Posted by xeonmc 5 days ago
One of the early Ruby Koans, IIRC, circulated on comp.lang.ruby around 2002
I think I have mentioned this before in HN too. I am not from CS background and just learnt the trade as I was doing the job, I mean even the normal stuff.
We have a project that tries reify live objects into human readable form. Final representation is so complicated with lot of types and the initial representation is less complicated.
In order to make it readable, if there is any common or similar data nodes, we have to compare and try to combine them i.e. find places that can be made into methods and find the relevant arguments for all the calls (kind of).
Initial implementation did the transformation into the final form first, and then started the comparison. So, the comparison have to deal with all the different combinations of the types we have in final representation now, which made the whole thing so complex and has been maintained by generation of engineers that nobody had clear idea how it was working.

Dataset:
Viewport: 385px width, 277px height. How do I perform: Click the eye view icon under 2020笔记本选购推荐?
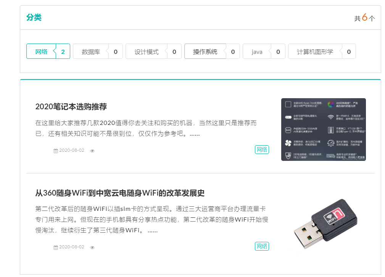(92, 151)
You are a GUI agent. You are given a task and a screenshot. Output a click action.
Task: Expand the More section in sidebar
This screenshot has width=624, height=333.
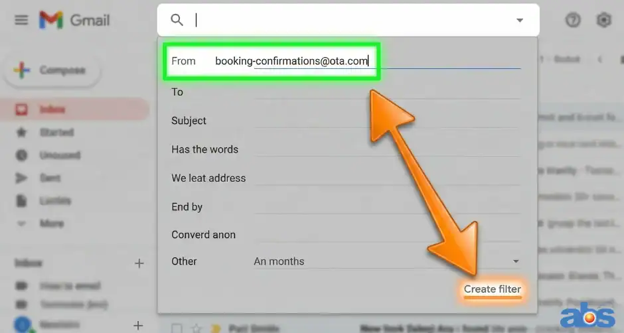coord(51,224)
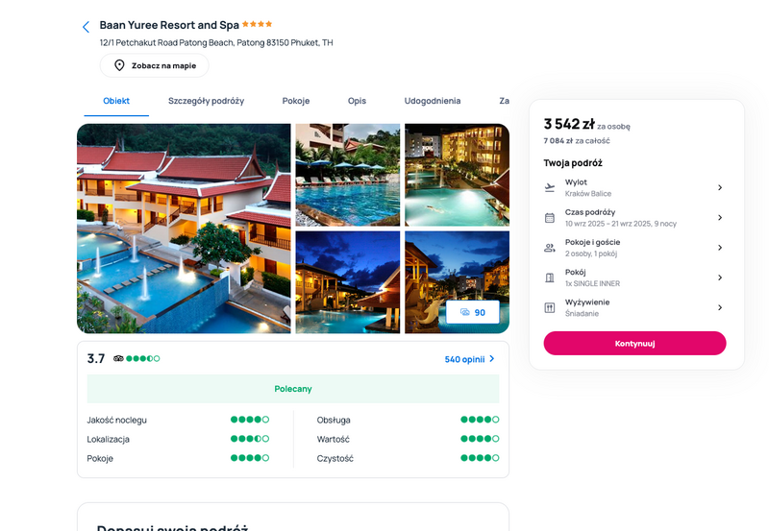Go back using the blue arrow
769x531 pixels.
[x=86, y=27]
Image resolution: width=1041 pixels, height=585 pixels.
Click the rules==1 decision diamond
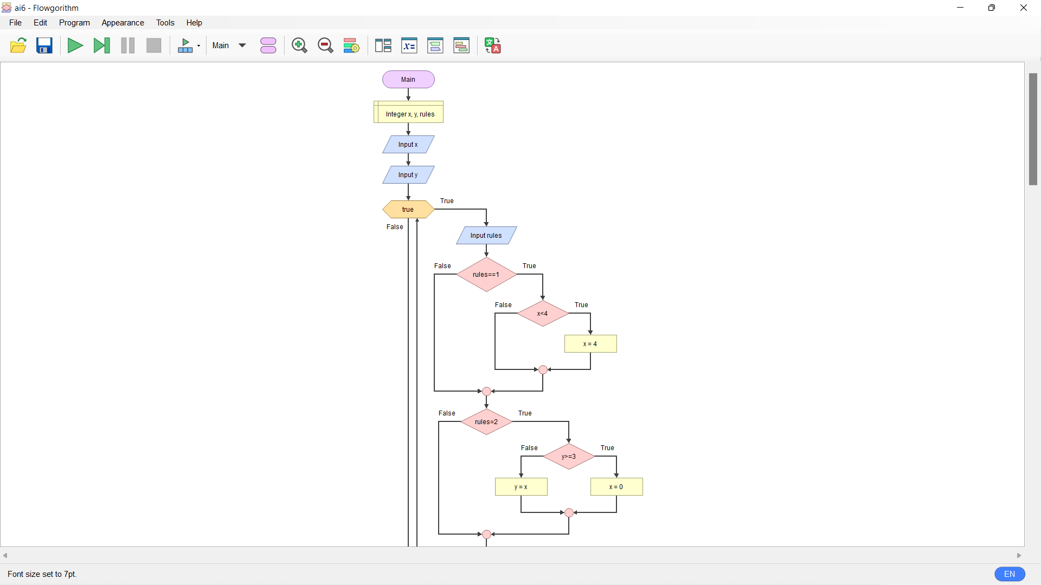pos(486,275)
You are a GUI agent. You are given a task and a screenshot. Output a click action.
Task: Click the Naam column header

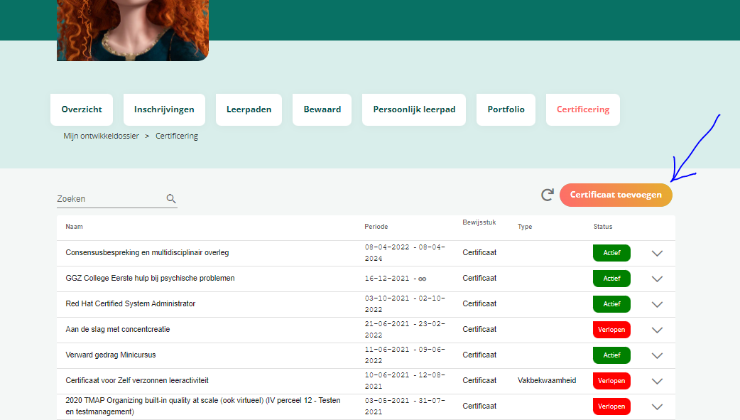coord(75,227)
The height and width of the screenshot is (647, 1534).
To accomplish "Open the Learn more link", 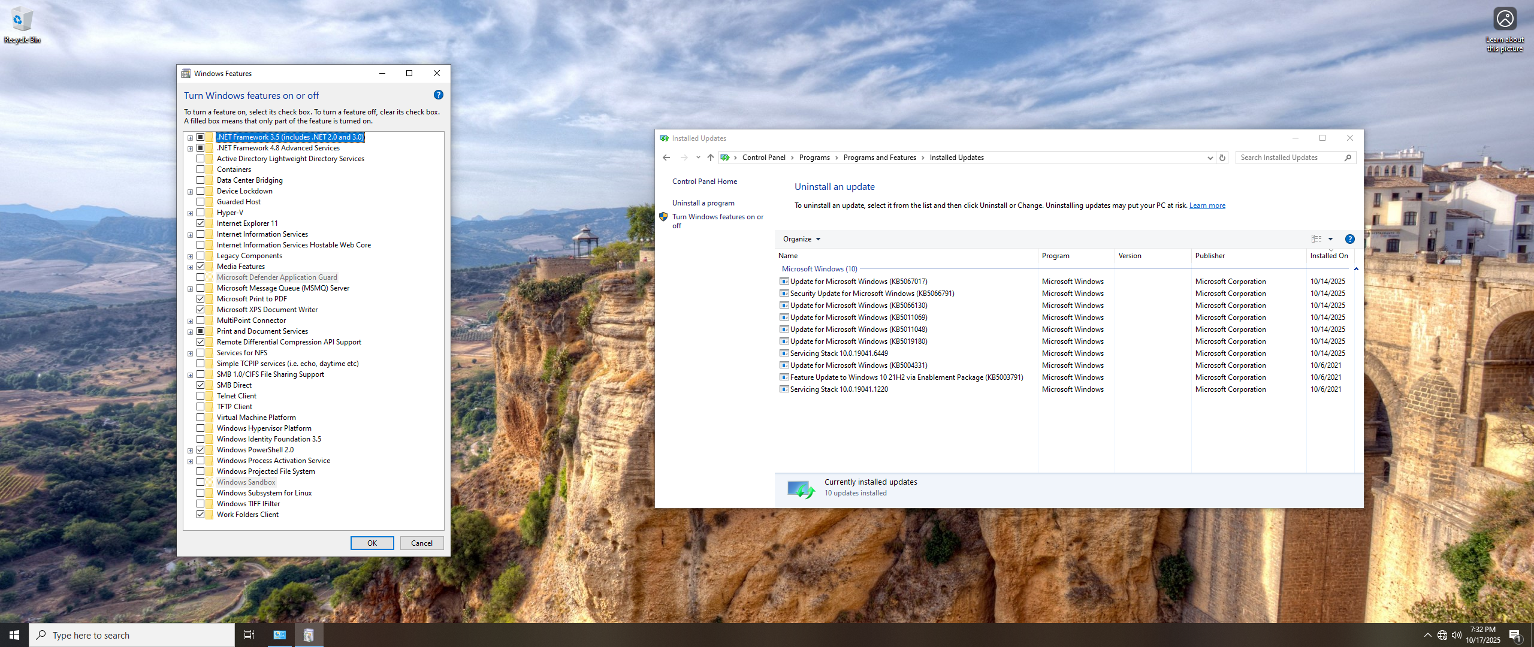I will pos(1207,205).
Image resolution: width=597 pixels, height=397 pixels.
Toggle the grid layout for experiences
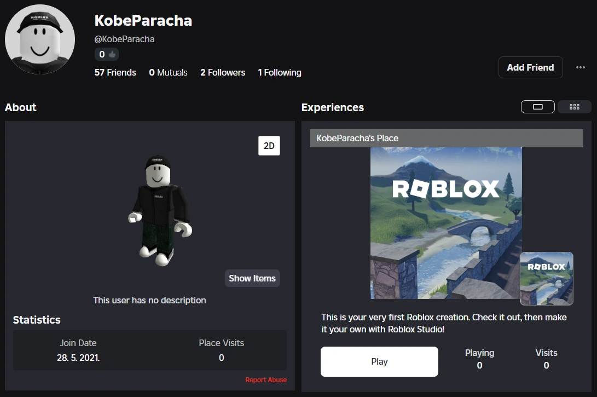point(574,107)

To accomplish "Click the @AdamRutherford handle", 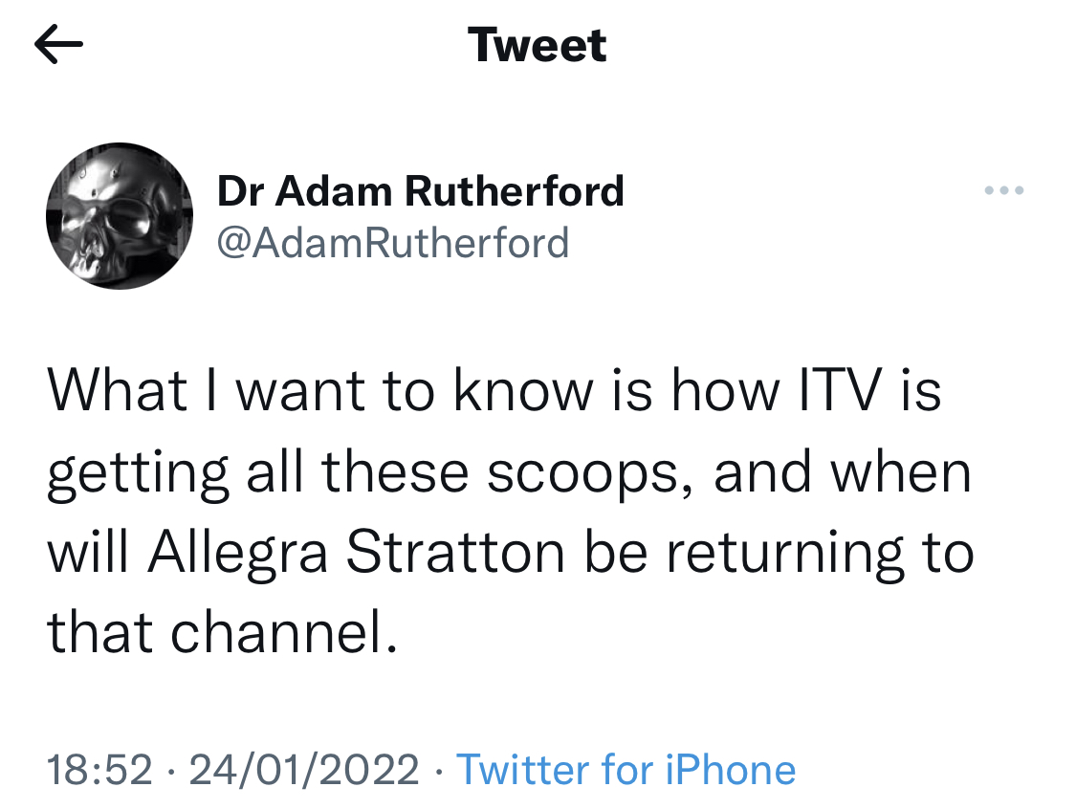I will (393, 243).
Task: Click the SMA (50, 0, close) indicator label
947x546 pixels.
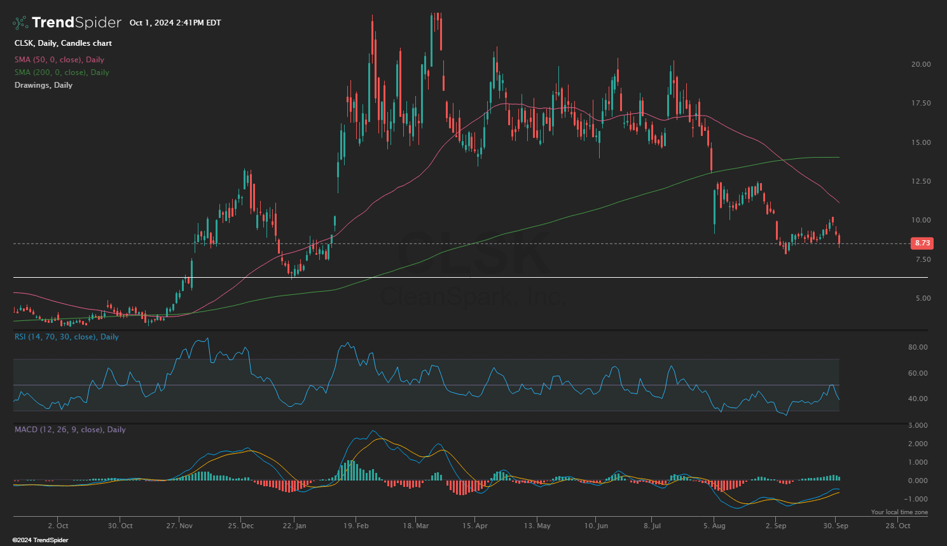Action: (59, 60)
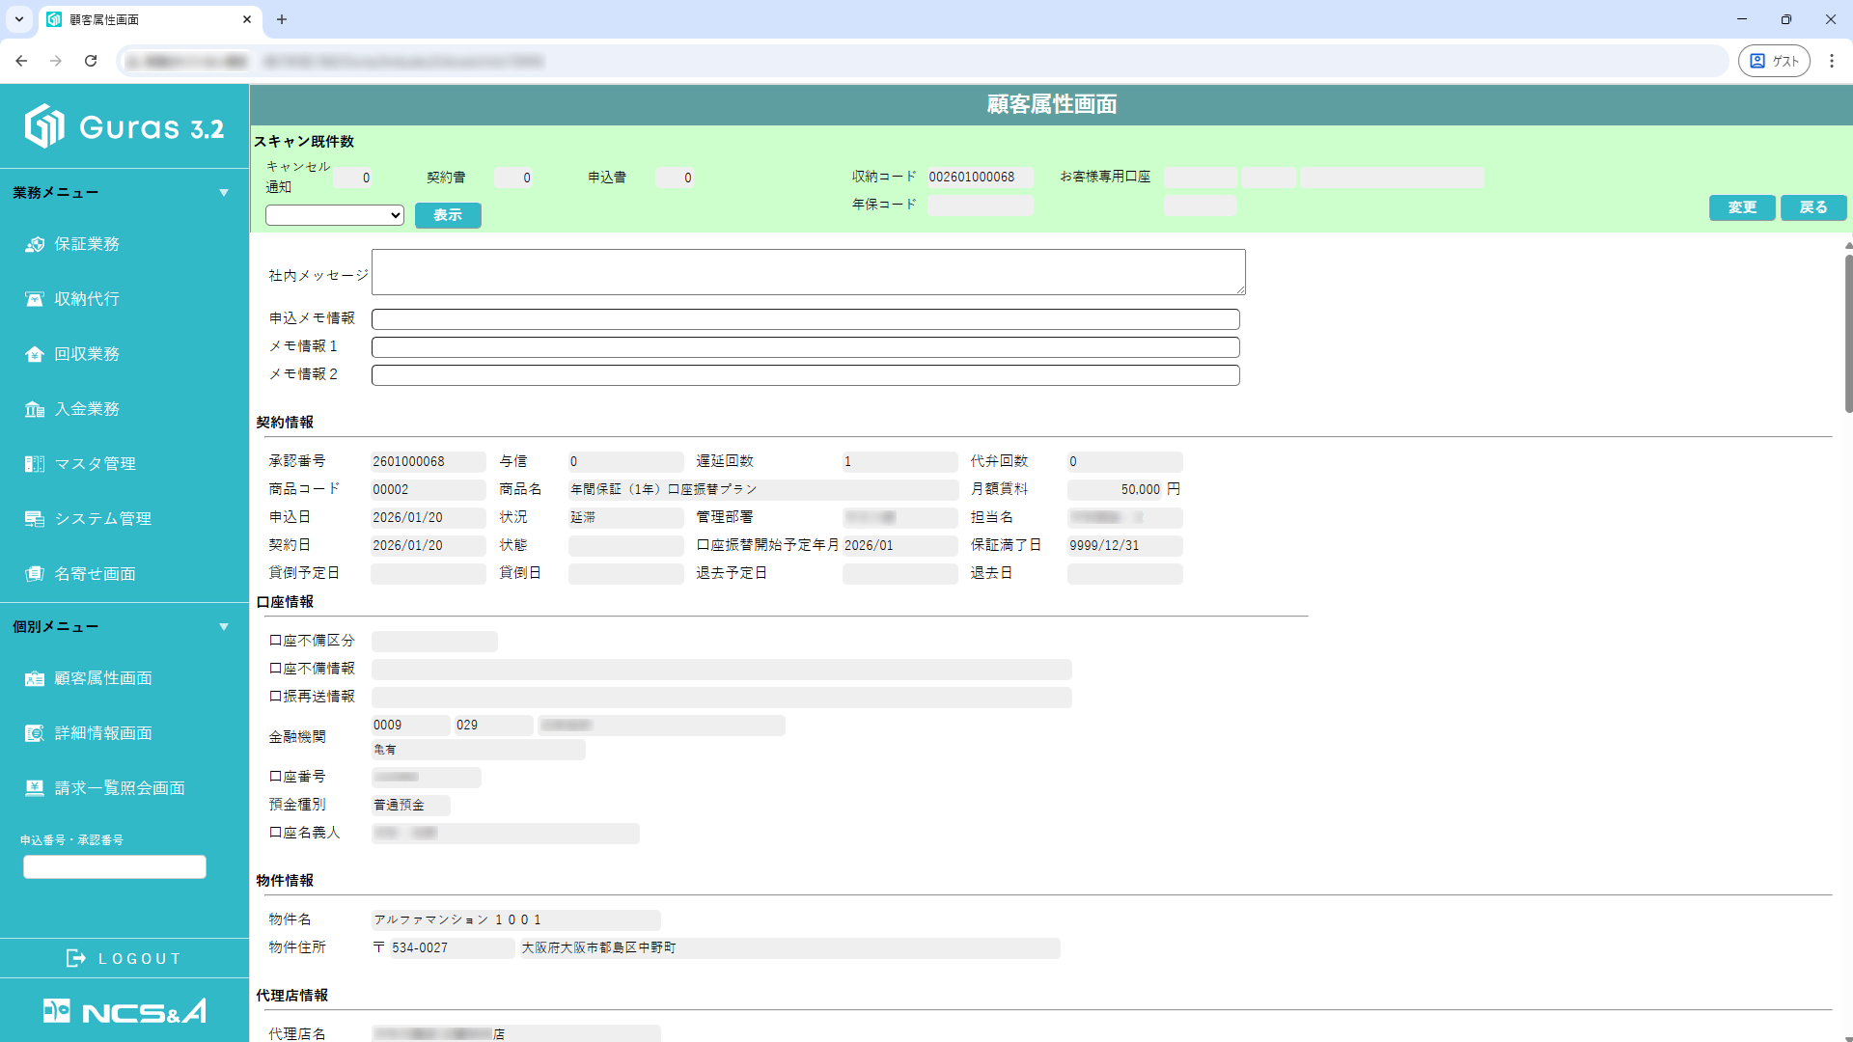Select the 入金業務 icon

[x=34, y=408]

Problems to solve:
**1)** Duplicate the stretch of the forum post from "We have a project" through "it was working.".
**2)** List each action that the forum post says must be taken to make the representation readable.
None of the material is needed here.

Task-by-task answers:
**1)**
We have a project that tries reify live objects into human readable form. Final representation is so complicated with lot of types and the initial representation is less complicated.
In order to make it readable, if there is any common or similar data nodes, we have to compare and try to combine them i.e. find places that can be made into methods and find the relevant arguments for all the calls (kind of).
Initial implementation did the transformation into the final form first, and then started the comparison. So, the comparison have to deal with all the different combinations of the types we have in final representation now, which made the whole thing so complex and has been maintained by generation of engineers that nobody had clear idea how it was working.

**2)**
- Compare common or similar data nodes
- Try to combine them
- Find places that can be made into methods
- Find the relevant arguments for all the calls